→ EXERCISE REQUIREMENTS
Apart from the pictures, write out the records that follow exactly.

══ THE DATA

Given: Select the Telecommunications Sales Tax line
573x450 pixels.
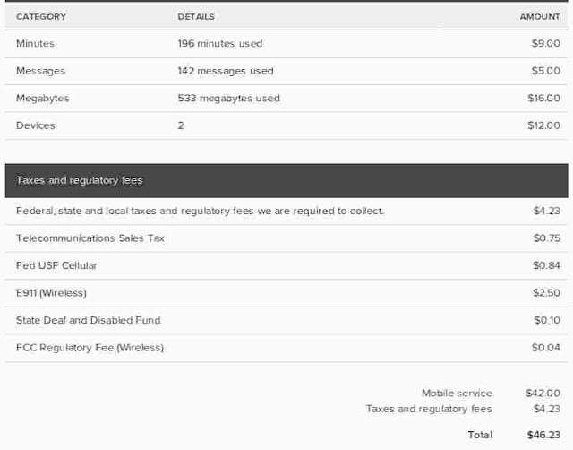Looking at the screenshot, I should (x=287, y=238).
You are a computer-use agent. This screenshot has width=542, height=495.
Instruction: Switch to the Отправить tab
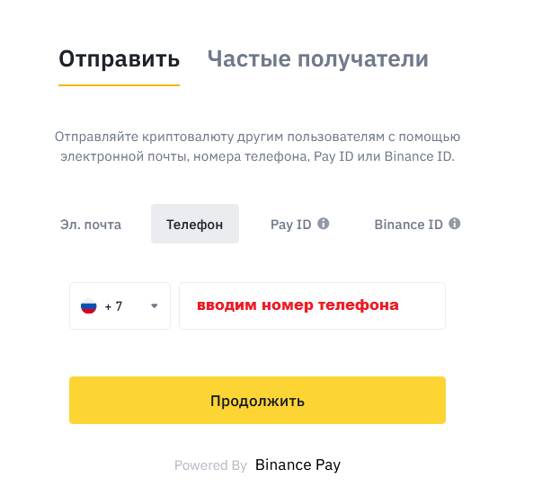tap(120, 59)
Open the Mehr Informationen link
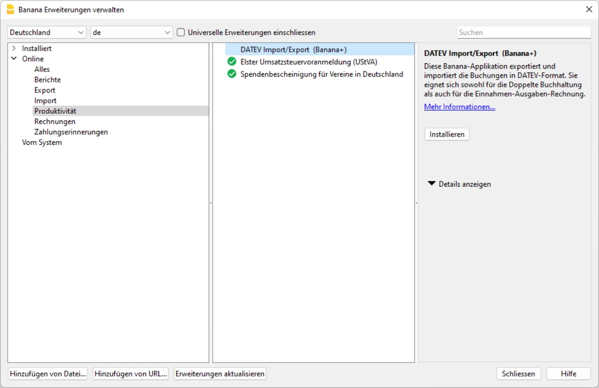The width and height of the screenshot is (599, 388). click(x=459, y=106)
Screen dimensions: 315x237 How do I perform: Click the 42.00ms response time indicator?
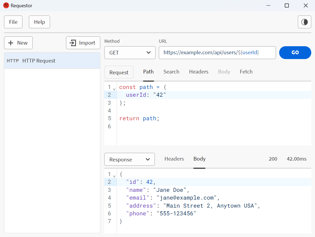click(x=296, y=159)
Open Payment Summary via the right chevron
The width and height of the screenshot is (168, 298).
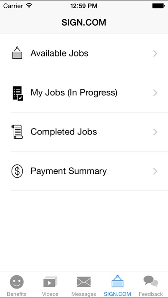coord(155,171)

════

→ ANSWER BELOW
Given: Select the Telecommunications Sales Tax line
573x450 pixels.
Looking at the screenshot, I should (x=287, y=238).
You are a computer-use agent. This screenshot has width=542, height=495.
Instruction: Switch to the Отправить tab
tap(120, 59)
Open the Mehr Informationen link
The width and height of the screenshot is (599, 388). click(x=459, y=106)
Screen dimensions: 315x237 How do I perform: Click the 42.00ms response time indicator?
click(x=296, y=159)
Open Payment Summary via the right chevron
The width and height of the screenshot is (168, 298).
coord(155,171)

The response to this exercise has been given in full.